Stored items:
◇ ◇ ◇ ◇
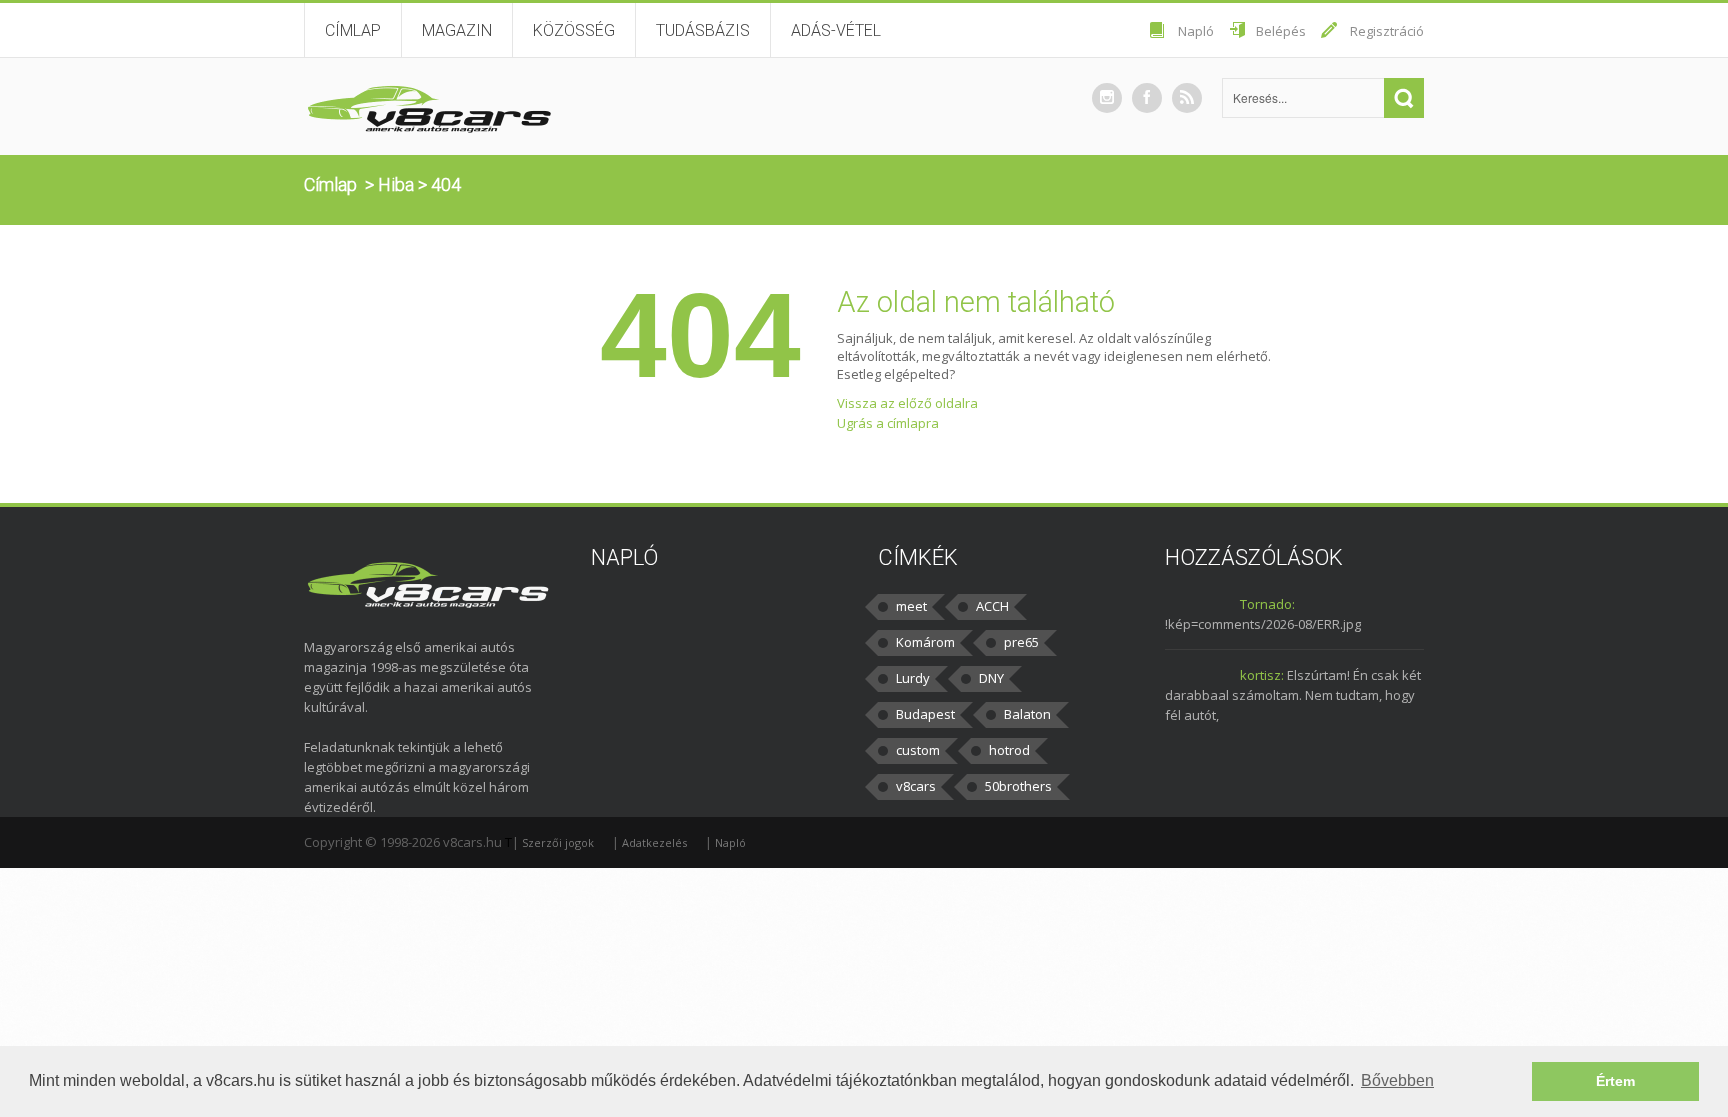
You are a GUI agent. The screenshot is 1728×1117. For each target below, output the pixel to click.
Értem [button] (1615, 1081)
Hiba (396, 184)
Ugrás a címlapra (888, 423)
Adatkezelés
◇ ◇ ◇ ◇
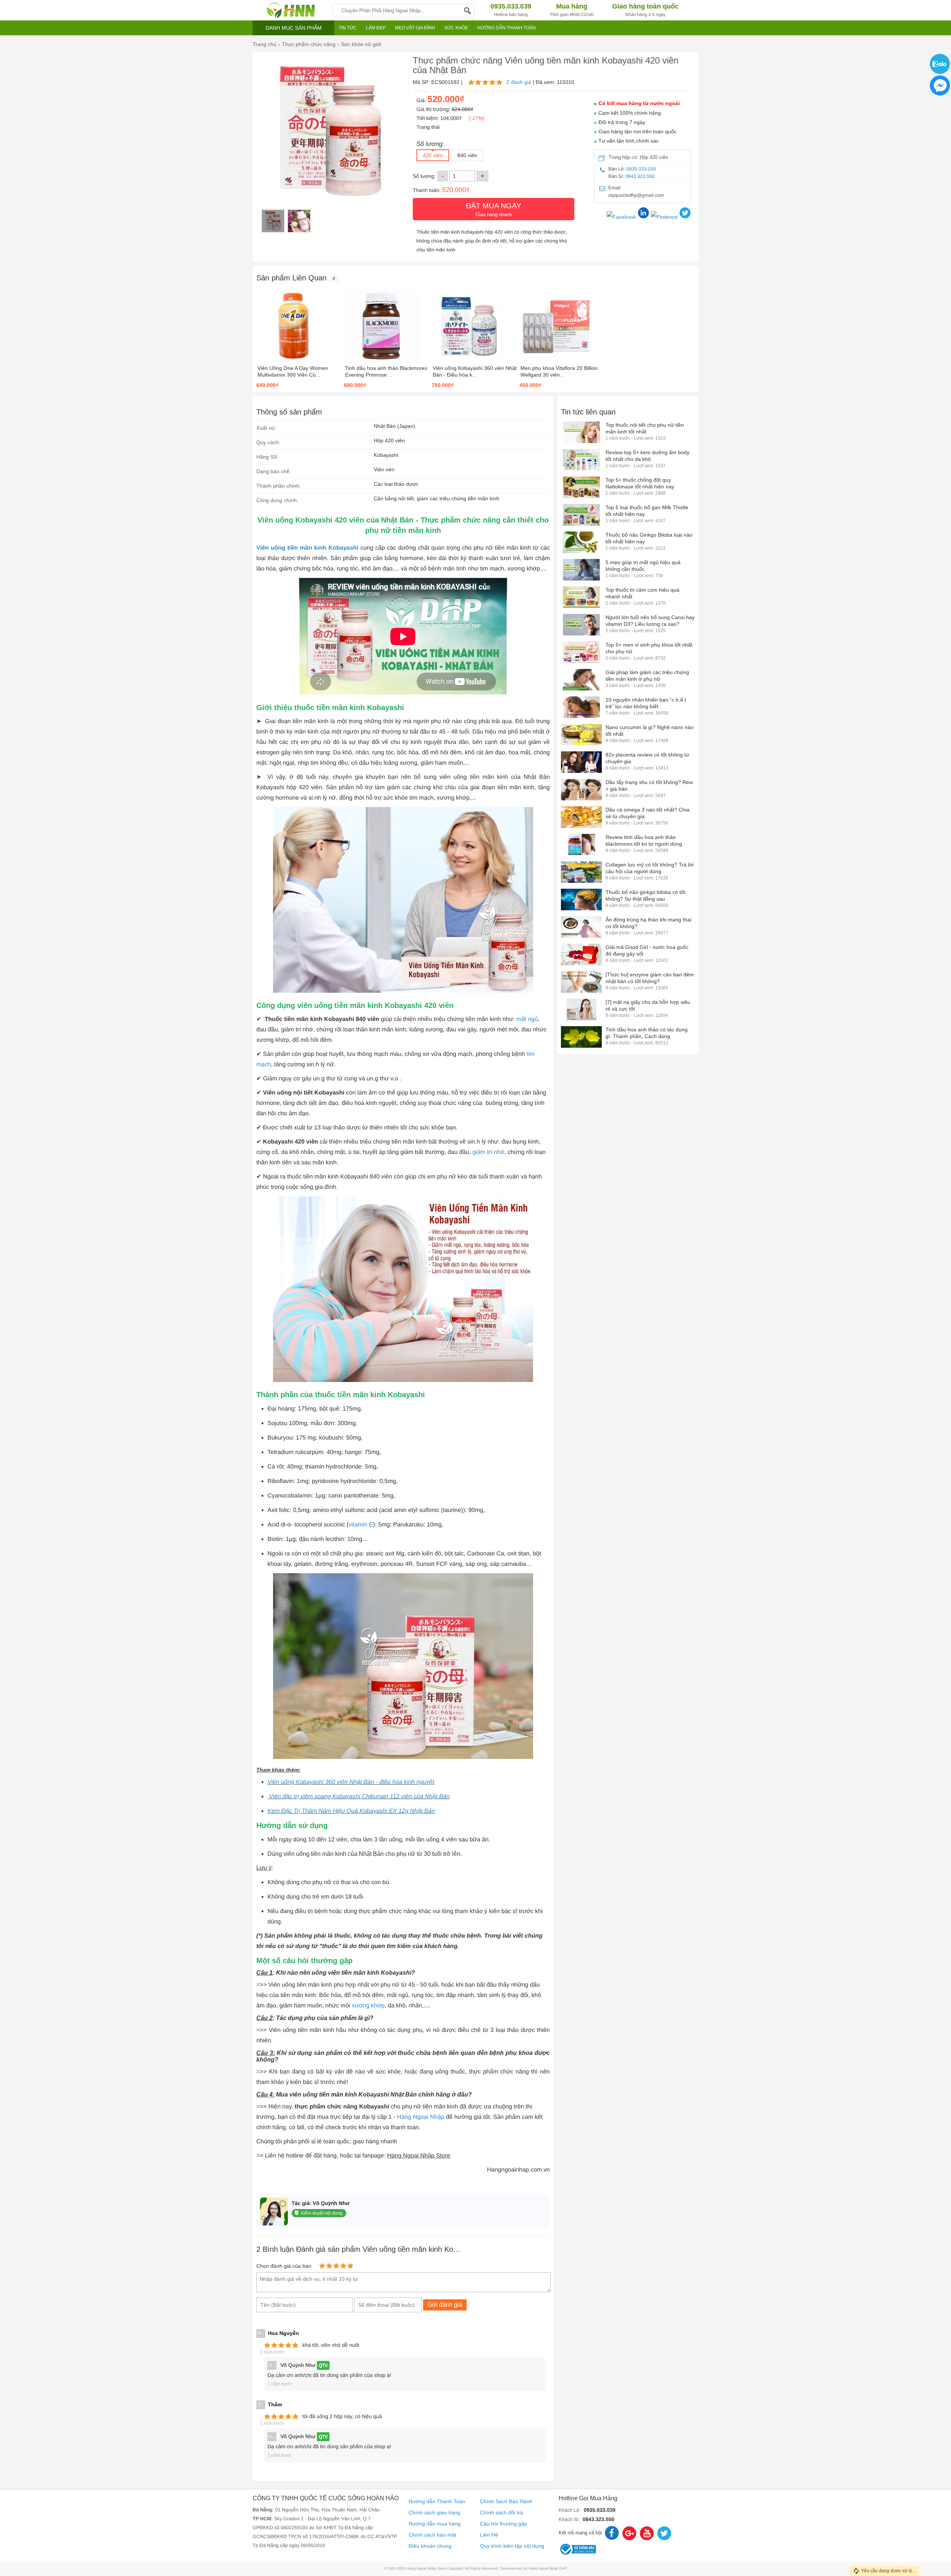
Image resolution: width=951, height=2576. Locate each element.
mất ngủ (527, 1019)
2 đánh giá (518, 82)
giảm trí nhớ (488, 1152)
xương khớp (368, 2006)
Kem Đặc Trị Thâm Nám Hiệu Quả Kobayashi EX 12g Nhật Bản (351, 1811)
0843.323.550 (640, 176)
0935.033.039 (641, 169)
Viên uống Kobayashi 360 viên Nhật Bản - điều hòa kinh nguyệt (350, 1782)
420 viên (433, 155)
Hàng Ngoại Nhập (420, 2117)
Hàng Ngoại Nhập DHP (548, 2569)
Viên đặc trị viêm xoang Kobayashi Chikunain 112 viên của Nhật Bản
◇ ◇ ◇ ◇
» **WHAT THE EXERCISE ASKS**
Going back to the entries above, set down exactly the lines that begin at the one with "0935.033.039 (641, 169)" and end at the one with "Viên đặc trị", both included, and nothing else.

» **RESPONSE**
0935.033.039 (641, 169)
Viên uống Kobayashi 360 viên Nhật Bản - điều hòa kinh nguyệt (350, 1782)
420 viên (433, 155)
Hàng Ngoại Nhập (420, 2117)
Hàng Ngoại Nhập DHP (548, 2569)
Viên đặc trị viêm xoang Kobayashi Chikunain 112 viên của Nhật Bản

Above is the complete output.